Namun, sejak ROG Phone 9 Pro rilis pada akhir 2024, Asus tidak lagi menelurkan penerusnya, termasuk pada 2025. Kekosongan itu membuat banyak vendor lain mulai membidik posisi yang selama ini lekat dengan ROG.
Persaingan ini makin menarik karena pasar game mobile dan komunitas esports di Indonesia terus berkembang. Kebutuhan akan perangkat yang punya performa tinggi, sistem pendingin baik, dan layar mulus juga ikut naik.
Peluang Infinix dan Nubia
Di tengah absennya ROG, Infinix muncul sebagai salah satu kandidat kuat.
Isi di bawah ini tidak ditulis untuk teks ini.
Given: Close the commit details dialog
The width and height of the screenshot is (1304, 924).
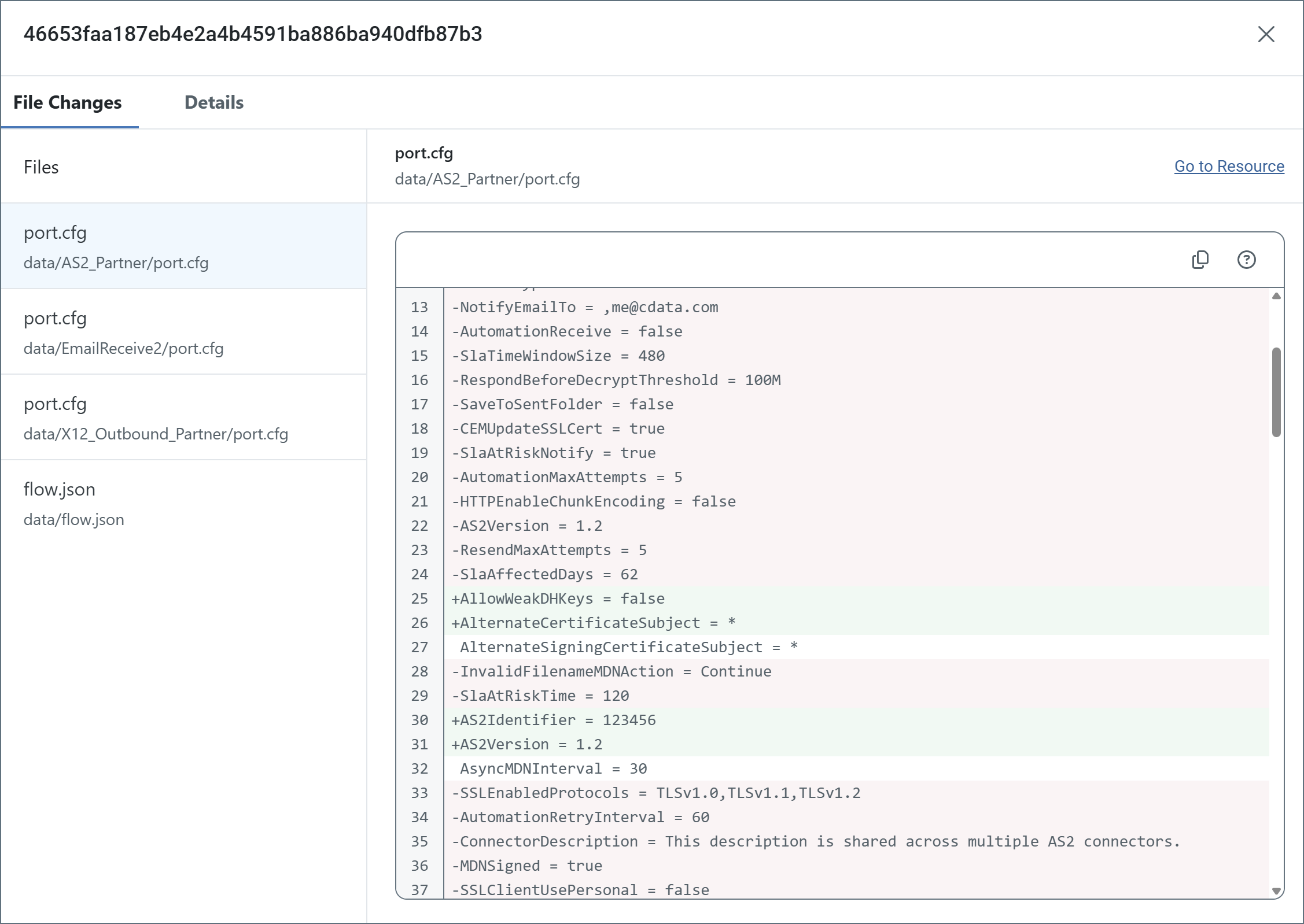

Sejak 2020, merek ini terus merilis ponsel gaming, meski selama ini lebih dikenal lewat perangkat murah dengan spesifikasi menarik.
Pendekatan Infinix terlihat berbeda saat masuk ke segmen gaming. Salah satu contohnya adalah Infinix GT 50 Pro 5G yang dibanderol di atas Rp7 jutaan dan memang membawa spesifikasi gaming.
Nubia juga berada di jalur yang sama. Dalam beberapa tahun terakhir, merek ini konsisten merilis ponsel gaming dari lini flagship Redmagic hingga seri yang lebih terjangkau seperti Neo Series.
Keduanya menawarkan perangkat dengan karakter yang mendekati ROG. Spesifikasinya mencakup kipas pendingin di dalam bodi, layar yang smooth untuk bermain, dan chipset yang mumpuni.
Situasi ini membuat peluang perubahan peta pemain semakin terbuka. Bila Asus benar-benar mundur dari pasar smartphone, Infinix dan Nubia berpotensi menjadi dua nama yang paling siap mengambil alih perhatian gamer mobile.